Hoje, praticamente todos os lares e escolas têm medo destas mensagensEles observaram, explicando que muitas dessas ameaças estão relacionadas a desafios virais que se espalham em redes sociais como o TikTok. Este tipo de situações são registradas não só em Santiago del Estero, mas também em outras províncias como Tucumán, San Luis, Rosário e Catamarca.

Os especialistas alertaram que a preocupação aumentou com os casos recentes em todo o país, em que estudantes usaram armas de fogo em instituições de ensino. “O problema surge quando estes fenómenos simbólicos, que começam como ameaças ou jogos virais, se transformam em acontecimentos reais.“, explicaram.

Um fenômeno multicausal

Do ponto de vista profissional, tanto Iture como Ojero enfatizaram que estes acontecimentos não podem ser explicados por uma única causa. Pelo contrário, é um fenómeno multicausal que atravessa diferentes tipos de violência: estrutural, familiar, social, digital e mediática.

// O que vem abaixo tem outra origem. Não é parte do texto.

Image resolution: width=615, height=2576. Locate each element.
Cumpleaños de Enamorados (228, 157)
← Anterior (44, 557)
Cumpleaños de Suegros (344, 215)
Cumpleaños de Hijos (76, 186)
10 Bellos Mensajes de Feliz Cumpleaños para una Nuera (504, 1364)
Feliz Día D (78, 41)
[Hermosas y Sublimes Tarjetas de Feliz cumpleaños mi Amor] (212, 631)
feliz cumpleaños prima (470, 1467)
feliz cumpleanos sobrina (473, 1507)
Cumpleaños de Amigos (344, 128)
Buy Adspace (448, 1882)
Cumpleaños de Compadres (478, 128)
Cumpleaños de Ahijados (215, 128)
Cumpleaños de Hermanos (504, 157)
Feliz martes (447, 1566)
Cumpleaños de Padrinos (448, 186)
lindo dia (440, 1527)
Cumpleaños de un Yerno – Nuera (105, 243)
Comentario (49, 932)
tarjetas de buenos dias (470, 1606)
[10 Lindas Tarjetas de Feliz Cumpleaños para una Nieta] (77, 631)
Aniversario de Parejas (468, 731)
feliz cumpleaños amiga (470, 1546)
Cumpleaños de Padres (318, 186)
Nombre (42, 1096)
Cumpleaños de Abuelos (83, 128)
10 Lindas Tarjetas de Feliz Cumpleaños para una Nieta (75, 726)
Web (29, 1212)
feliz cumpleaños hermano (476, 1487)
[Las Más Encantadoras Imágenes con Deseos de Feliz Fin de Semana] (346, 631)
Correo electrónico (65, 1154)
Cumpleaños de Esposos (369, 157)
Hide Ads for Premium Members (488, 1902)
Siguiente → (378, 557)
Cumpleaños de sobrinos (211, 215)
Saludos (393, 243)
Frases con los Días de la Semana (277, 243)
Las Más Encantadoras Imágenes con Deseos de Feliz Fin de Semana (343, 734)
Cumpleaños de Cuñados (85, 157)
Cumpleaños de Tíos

Nesse sentido, apontaram que embora em alguns casos se falasse em bullying, havia outras variáveis, como a possível influência de comunidades virtuais que glorificavam a violência. “Estamos diante de cenários mais complexos que envolvem múltiplos fatores“, sustentaram.

Adolescência, redes e sinais de alerta

Os especialistas também se concentraram nas características da adolescência. “Existe uma forte necessidade de pertencer a um grupo, mas ao mesmo tempo muitos adolescentes passam a maior parte do tempo sozinhos.Eles explicaram. Além disso, muitas famílias enfrentam longas jornadas de trabalho que limitam o apoio diário.

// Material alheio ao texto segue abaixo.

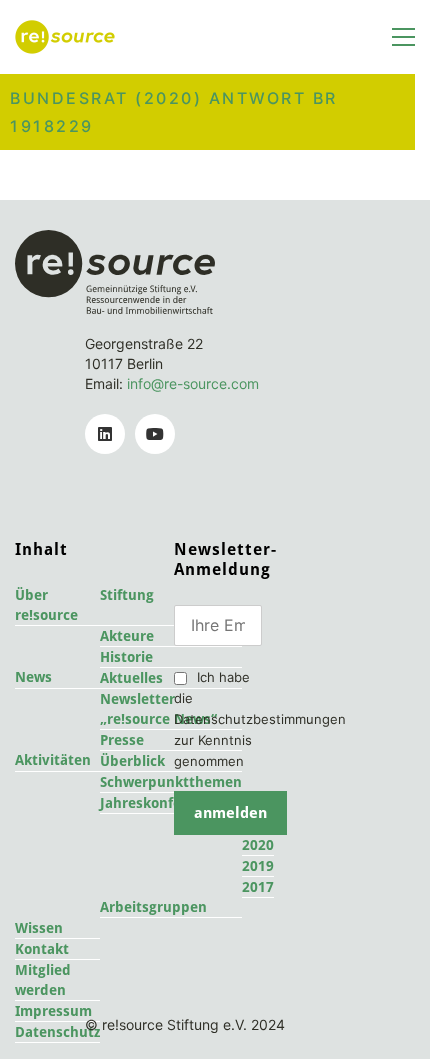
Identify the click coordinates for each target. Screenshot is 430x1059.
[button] (403, 37)
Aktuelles (131, 678)
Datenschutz (57, 1032)
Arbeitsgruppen (153, 907)
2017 (258, 887)
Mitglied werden (43, 980)
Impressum (53, 1011)
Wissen (39, 928)
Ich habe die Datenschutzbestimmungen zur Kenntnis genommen (260, 719)
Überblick (132, 761)
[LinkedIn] (105, 434)
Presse (122, 740)
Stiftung (127, 595)
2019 (258, 866)
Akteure (127, 636)
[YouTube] (155, 434)
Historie (126, 657)
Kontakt (42, 949)
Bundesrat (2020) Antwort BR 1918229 (174, 112)
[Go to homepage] (65, 37)
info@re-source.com (193, 383)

Neste contexto, alertaram para a importância de não subestimar alguns sinais. Comportamento agressivo, problemas de adaptação às normas organizacionais, problemas de manutenção de atividades em grupo ou mesmo abuso de animais podem ser indicadores de alerta.

É uma fase complicada e os adolescentes não devem ser negligenciados“, notaram.

Responsabilidade compartilhada

Outro ponto importante foi que não havia necessidade de confiar todas as responsabilidades a um único interveniente. “Não é só família ou só escolaExplicaram, observando que os professores também enfrentam condições de trabalho difíceis que dificultam a resolução destes problemas.

Por isso, destacaram a importância do trabalho integral e interdisciplinar nas instituições de ensino com equipes de psicólogos, psiquiatras e assistentes sociais que possam intervir tanto na prevenção como no apoio.

No entanto, alertaram que muitas vezes estas ações são tomadas quando o problema já começou, razão pela qual insistem na necessidade de as políticas serem sustentadas ao longo do tempo e de incorporarem estas questões em toda a sala de aula.

O papel das redes e da mídia

As ameaças detectadas nas escolas de Santiago forçaram a activação de protocolos de segurança e causaram medo em toda a comunidade educativa. Neste sentido, os especialistas observaram que as redes sociais, juntamente com a necessidade de visibilidade, podem levar os jovens a ultrapassar os limites.

Além disso, enfatizaram o papel da mídia. “A recorrência contínua ou a proximidade da doença podem produzir um efeito contagiosoEles alertaram e pediram relatórios responsáveis ​​e evitando a instalação de modelos de imitação.

Recomendações

Concluindo, os especialistas concordaram sobre a importância de criar espaços de escuta ativa para os adolescentes, fortalecendo o trabalho entre família e escola e utilizando os escritórios interdisciplinares existentes.

É uma questão complexa que requer uma análise profunda e uma abordagem colectiva.Observaram, ao mesmo tempo que insistiram na necessidade de uma acção responsável para evitar que estas ameaças se transformassem em acontecimentos reais.